Thursday, June 26, 2014


It was the summer of 1779 that the "Illinois Campaign" had help neutralize the British forces north of the Ohio River.  A fellow who had been involved in this campaign was named Walker Daniel.  Along with his younger brother Thomas, he explored and surveyed land on the south side of the Ohio.  On May 20, 1780 he files a land entry for 960 acres on "Holders Creek", and for an additional 960 acres on May 25, 1780 on "Holders Creek". [To become Jefferson Co.]   His younger brother explored further south recording 400 acres on "Stoners Fork" and 2000 acres on "Green River".  This was the beginning of the Walker's family involvement in this new land that was to contain the city of Danville.

The records can be found in "Land Entry Book No. A", Cook, M.I., Cook, B.A., Fincastle & Kentucky County VA - KY, Records and History, Vol. I, p. 141, Cook Publications, EvansvilIe, IN, 1987.

The whole story can be found in the book (cover shown below):

Tuesday, June 3, 2014

Three New Counties

The years between 1776 and 1780 were very difficult for those gathered in the three forts outlined in the last post.  George Rogers Clark had made things a little more stable after his military activity into the  "North West Territory", and by 1780 the legislature of the "Commonwealth of Virginia" past a law creating three new counties in this part of Virginia called "Kentucky County".

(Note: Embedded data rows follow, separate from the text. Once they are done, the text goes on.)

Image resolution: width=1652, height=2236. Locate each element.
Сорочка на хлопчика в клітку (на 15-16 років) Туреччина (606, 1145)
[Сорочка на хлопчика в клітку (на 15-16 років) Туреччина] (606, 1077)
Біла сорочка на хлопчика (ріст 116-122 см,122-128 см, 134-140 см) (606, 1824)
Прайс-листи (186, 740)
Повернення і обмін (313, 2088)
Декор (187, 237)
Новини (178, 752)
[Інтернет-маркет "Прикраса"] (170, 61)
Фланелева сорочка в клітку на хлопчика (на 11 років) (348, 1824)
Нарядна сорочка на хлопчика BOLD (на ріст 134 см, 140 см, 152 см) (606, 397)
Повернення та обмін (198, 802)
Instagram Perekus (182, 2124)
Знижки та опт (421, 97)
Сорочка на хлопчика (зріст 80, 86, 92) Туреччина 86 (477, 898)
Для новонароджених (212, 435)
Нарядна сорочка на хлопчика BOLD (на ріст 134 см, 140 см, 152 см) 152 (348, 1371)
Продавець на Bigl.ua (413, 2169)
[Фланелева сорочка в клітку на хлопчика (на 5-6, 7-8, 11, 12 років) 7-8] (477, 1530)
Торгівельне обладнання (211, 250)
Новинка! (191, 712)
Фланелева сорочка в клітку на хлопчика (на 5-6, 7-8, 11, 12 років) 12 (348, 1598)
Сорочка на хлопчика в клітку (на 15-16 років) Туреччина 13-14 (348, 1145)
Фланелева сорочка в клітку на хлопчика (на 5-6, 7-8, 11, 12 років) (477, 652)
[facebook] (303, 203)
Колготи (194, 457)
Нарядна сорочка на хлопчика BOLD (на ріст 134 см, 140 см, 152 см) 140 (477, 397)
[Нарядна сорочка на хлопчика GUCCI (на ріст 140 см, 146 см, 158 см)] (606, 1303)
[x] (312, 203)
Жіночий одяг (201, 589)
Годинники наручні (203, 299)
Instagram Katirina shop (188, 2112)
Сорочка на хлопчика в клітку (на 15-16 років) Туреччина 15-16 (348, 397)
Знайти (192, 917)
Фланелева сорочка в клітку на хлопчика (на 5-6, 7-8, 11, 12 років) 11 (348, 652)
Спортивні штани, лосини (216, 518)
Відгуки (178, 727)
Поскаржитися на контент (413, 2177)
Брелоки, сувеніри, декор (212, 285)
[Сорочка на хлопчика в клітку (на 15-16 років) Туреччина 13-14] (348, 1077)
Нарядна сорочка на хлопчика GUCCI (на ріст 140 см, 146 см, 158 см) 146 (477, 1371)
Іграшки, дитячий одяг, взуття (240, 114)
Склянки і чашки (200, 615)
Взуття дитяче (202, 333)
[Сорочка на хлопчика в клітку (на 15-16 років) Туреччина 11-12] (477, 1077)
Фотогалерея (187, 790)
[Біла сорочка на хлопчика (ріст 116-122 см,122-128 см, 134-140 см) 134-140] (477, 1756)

On June 30, 1780;  Jefferson, Fayette, and Lincoln counties were formed.  Jefferson County was named after Thomas Jefferson, who happened to write the Declaration of Independence.  Fayette County was named after a 23 year old Frenchman who was helping the cause of American independence.  Lincoln County was named after General Benjamin Lincoln who was one George Washington's chief lieutenants. 

Louisville became the county seat of Jefferson.  Lexington became the center of the new Fayette County.  St. Asaph (Stanford) was the county seat of Lincoln.  It was out of the county of Lincoln that the city of Danville would be formed.